» **What this task involves**:
Give back exactly the lines spanning from the one containing "Viewport: 881px width, 388px" to the final line of the records below, and no others.

Saved entries:
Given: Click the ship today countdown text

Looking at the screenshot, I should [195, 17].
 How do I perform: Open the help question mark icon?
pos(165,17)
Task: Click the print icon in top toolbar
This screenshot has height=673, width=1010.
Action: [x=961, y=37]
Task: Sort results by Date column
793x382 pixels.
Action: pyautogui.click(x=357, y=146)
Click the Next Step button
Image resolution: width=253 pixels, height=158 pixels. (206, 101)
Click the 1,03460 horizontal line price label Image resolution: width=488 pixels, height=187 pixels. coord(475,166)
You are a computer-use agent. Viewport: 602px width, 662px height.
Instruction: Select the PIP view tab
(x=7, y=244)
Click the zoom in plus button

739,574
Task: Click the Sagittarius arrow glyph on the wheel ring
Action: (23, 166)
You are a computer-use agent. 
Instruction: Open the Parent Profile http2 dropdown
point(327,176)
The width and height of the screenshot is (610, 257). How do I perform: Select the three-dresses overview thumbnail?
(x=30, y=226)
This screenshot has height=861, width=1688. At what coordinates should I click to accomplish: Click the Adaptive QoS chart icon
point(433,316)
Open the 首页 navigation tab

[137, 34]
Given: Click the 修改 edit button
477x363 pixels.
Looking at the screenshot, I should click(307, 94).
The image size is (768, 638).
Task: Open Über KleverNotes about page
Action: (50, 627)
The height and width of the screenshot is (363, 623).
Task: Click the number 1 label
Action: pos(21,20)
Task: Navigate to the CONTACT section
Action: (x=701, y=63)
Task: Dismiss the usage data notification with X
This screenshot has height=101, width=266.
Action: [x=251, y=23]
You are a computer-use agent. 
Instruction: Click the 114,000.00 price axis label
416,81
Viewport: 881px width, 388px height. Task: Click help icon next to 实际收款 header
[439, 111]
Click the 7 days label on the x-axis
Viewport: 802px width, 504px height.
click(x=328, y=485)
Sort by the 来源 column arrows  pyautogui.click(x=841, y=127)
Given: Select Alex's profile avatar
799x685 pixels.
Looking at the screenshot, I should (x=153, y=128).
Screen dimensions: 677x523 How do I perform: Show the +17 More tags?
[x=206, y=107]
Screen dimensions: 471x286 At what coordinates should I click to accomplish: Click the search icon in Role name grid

» **The answer**:
Viewport: 881px width, 388px height. Task: Click help icon next to 实际收款 header
[439, 111]
Click the 7 days label on the x-axis
Viewport: 802px width, 504px height.
click(x=328, y=485)
Sort by the 来源 column arrows  pyautogui.click(x=841, y=127)
Given: Select Alex's profile avatar
799x685 pixels.
Looking at the screenshot, I should (x=153, y=128).
Screen dimensions: 677x523 How do I perform: Show the +17 More tags?
[x=206, y=107]
Screen dimensions: 471x286 At what coordinates should I click to accomplish: Click the search icon in Role name grid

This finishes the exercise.